En ese 16 de enero cubierto por la nieve, Bob Rogers entró con paso enérgico en la planta veinte del edificio de la calle Oeste a las siete de la mañana, no mucho más tarde que Claude Miggison. Había caminado ochenta manzanas desde su edificio con portero en el Upper East Side y no mostraba ninguna irritación por el mal tiempo. Por el contrario, parecía revitalizado. Como era habitual en ese tipo de mañanas, le gustaba charlar con el abatido viejo Miggison sobre lo que había llegado, lo que se estaba esperando y lo que no habían recibido aún. Rogers se sentía unido a Miggison. Aunque no podían llamarse amigos, habían sostenido juntos esas paredes, habían visto cómo subían cabezas que luego eran decapitadas y caían en el olvido, habían visto cómo los niveles de audiencia despegaban y se hundían. Los escándalos, los desastres y los juicios por acoso sexual les habían rodeado. Habían conocido a la misma gente, habían estado en los mismos funerales, aunque raramente en las mismas bodas. En resumen, Miggison había estado con Rogers desde el principio y, en consecuencia, sus encuentros, por triviales que fueran, tenían ecos de antiguos recuerdos.

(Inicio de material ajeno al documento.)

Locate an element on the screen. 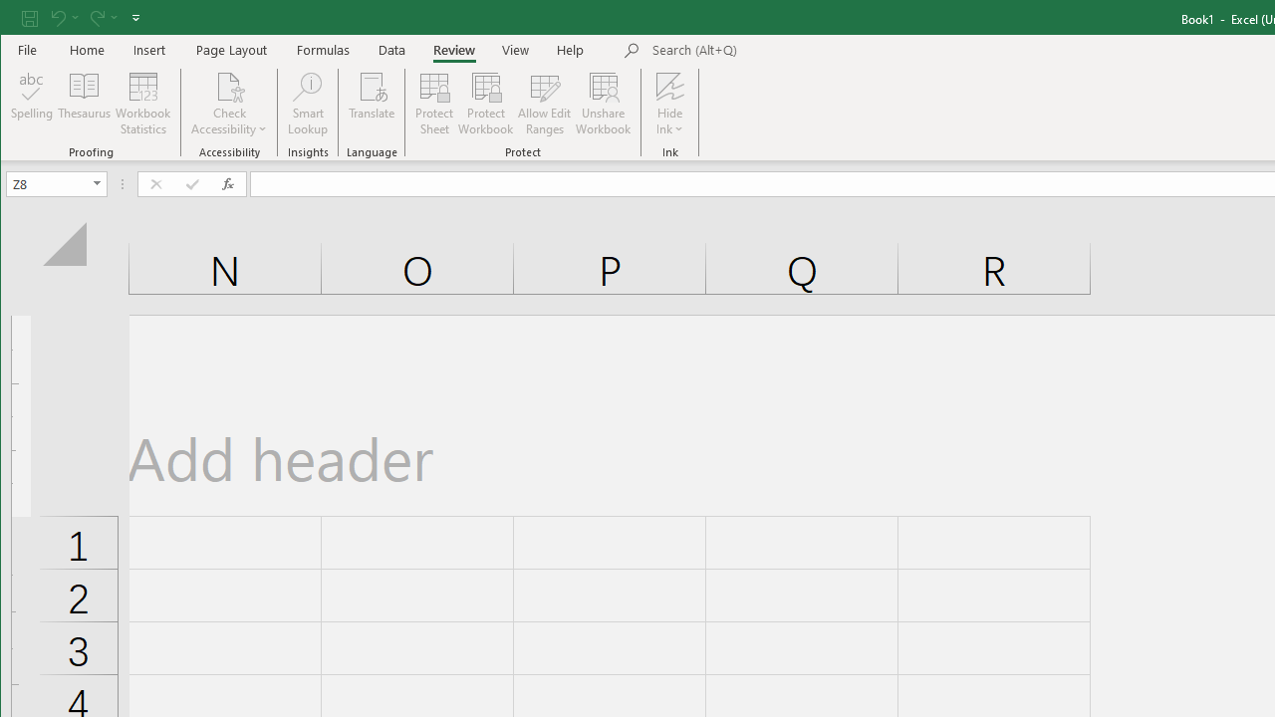  'Translate' is located at coordinates (372, 104).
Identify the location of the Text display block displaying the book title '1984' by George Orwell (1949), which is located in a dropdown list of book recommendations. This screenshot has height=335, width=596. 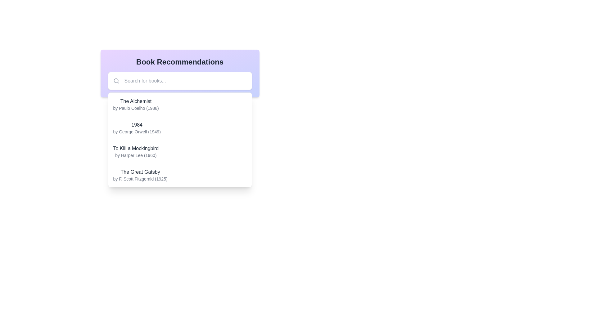
(136, 128).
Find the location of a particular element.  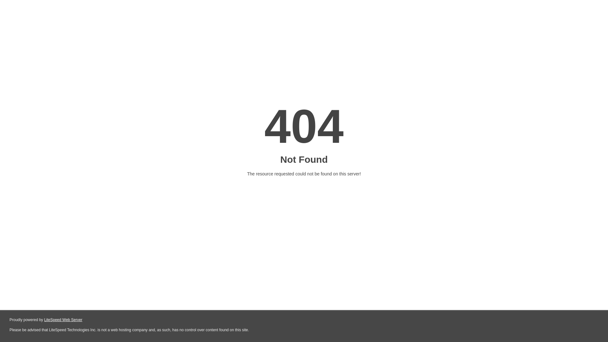

'LiteSpeed Web Server' is located at coordinates (63, 320).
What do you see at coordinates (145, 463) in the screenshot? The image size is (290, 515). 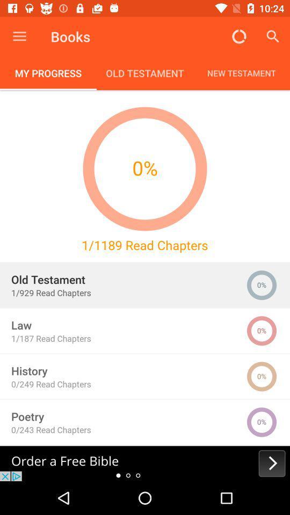 I see `follow the banner` at bounding box center [145, 463].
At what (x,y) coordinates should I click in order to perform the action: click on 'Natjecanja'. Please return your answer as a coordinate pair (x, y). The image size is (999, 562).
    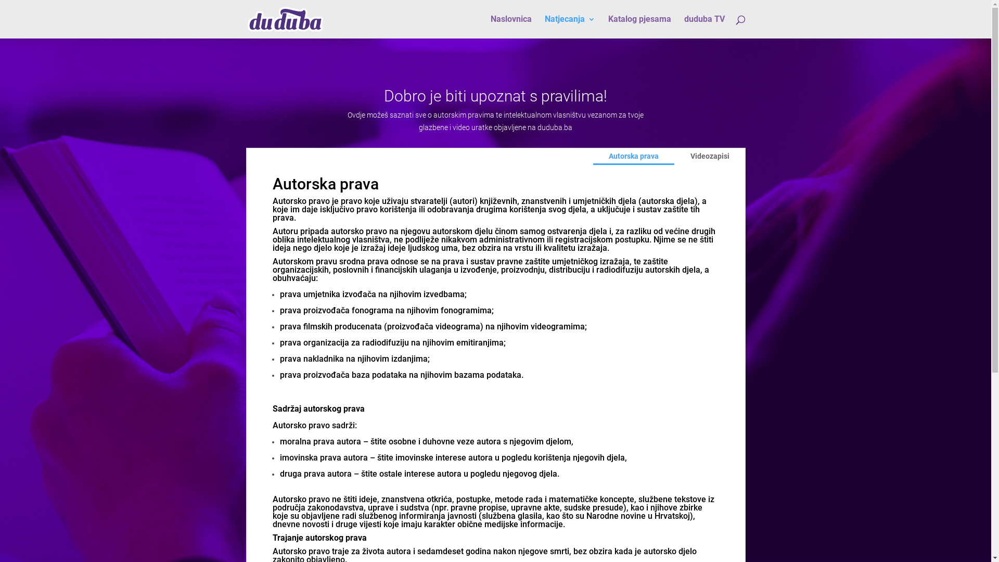
    Looking at the image, I should click on (544, 26).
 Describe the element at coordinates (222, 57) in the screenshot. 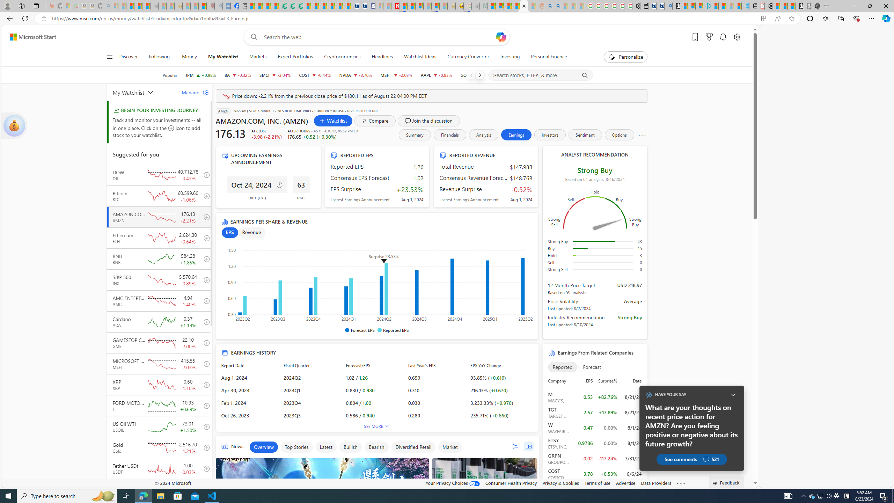

I see `'My Watchlist'` at that location.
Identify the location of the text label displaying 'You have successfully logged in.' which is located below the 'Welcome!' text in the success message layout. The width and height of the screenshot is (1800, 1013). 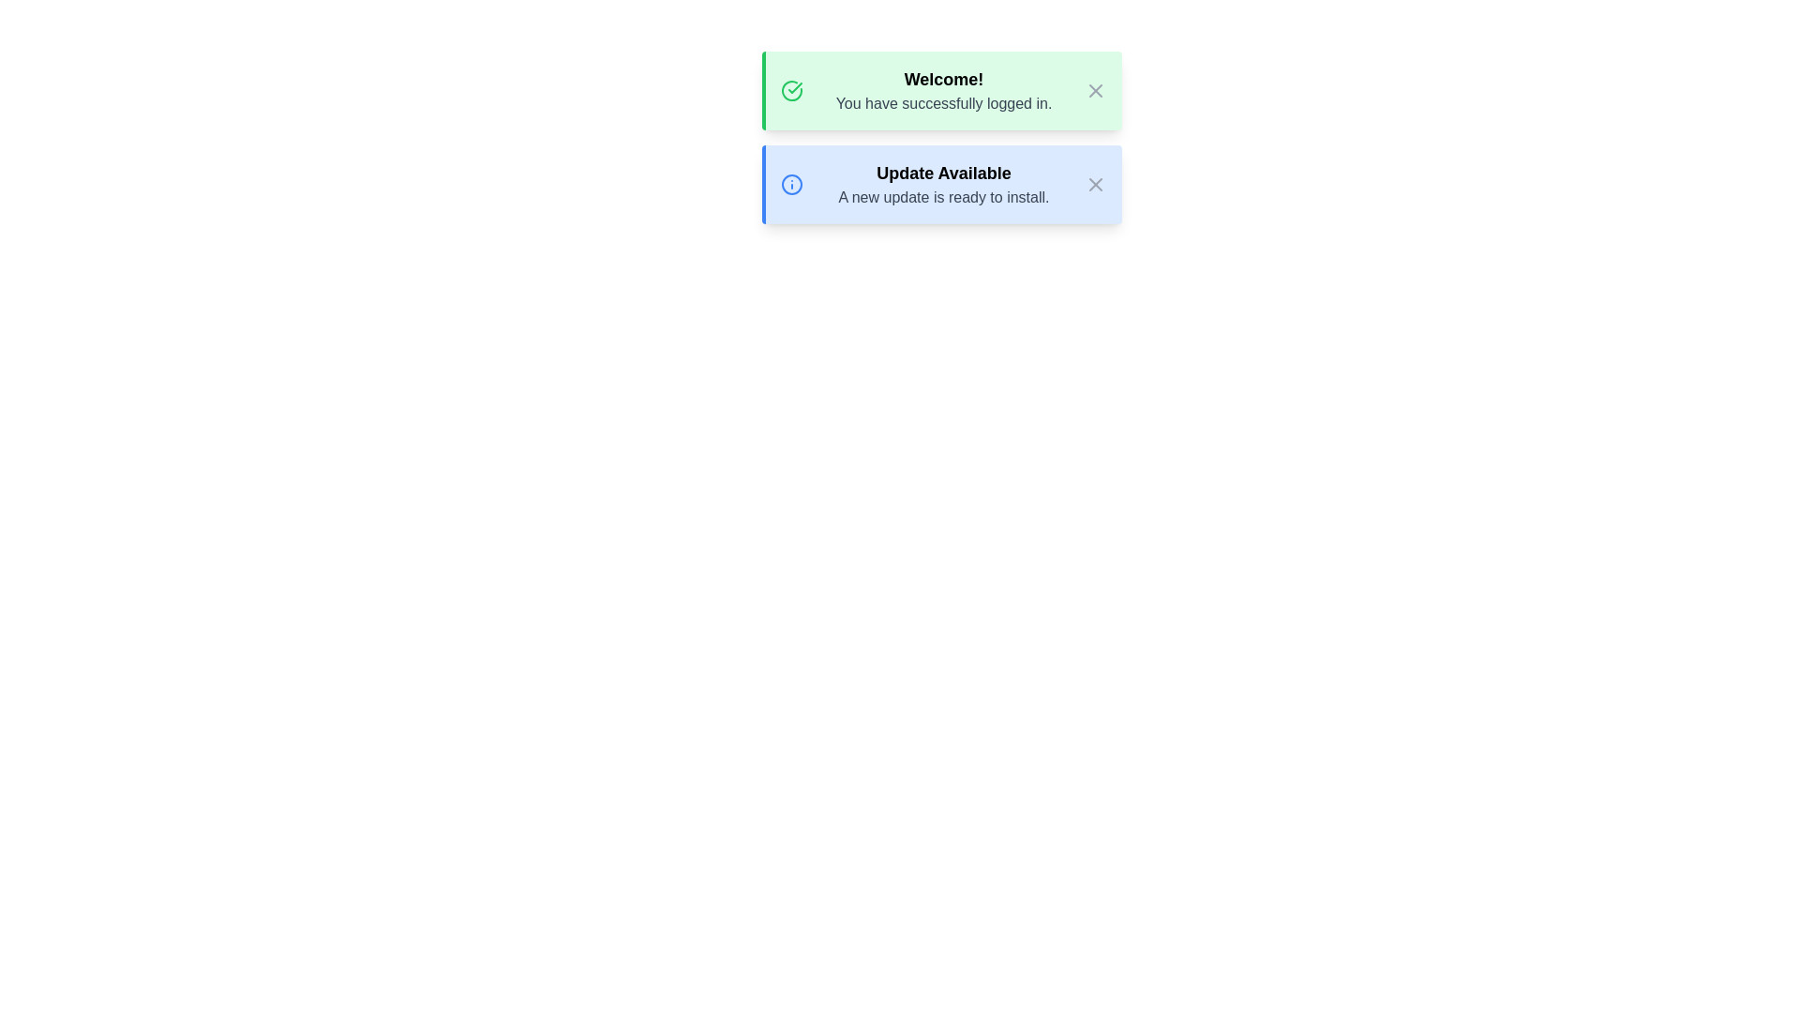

Esos recuerdos no generaban confianza. Durante la conversación de esa mañana, Miggison ocultó su consternación. «Todo va bien, Bob. Todo es fantástico. Justo según el calendario, justo en los tiempos, nada inusual», respondió a cada una de las preguntas mientras sazonaba cada palabra con una condescendencia tolerante. Apreciaba el lazo que Rogers tenía con él, y lo utilizaba confiadamente, pero al mismo tiempo desconfiaba de forma instintiva de ese hombre y sabía que si daba un mal paso, Rogers contemplaría cómo caía en las llamas con un desapego de técnico de laboratorio. Este conocimiento guió su decisión esa mañana. Miggison sabía que si involucraba a Rogers en el asunto de las cajas, si pronunciaba una palabra sobre Rumania o sobre unos fragmentos arqueológicos, la cosa cobraría vida propia y le pillaría de pleno. Sin esperar a conocer ni un solo detalle, Rogers llamaría a Trotta a casa y le gritaría que qué diablos hacía mandando sus propiedades personales a cargo de la compañía. Luego, Trotta llamaría a Miggison y le reprendería por destapar secretos. Era una existencia infernal la que se vivía en esa planta, y Miggison soñaba muchas veces con un barco en un horizonte dorado rumbo a unos cálidos cielos del sur. Igual que Trotta, se consideraba a sí mismo un artista.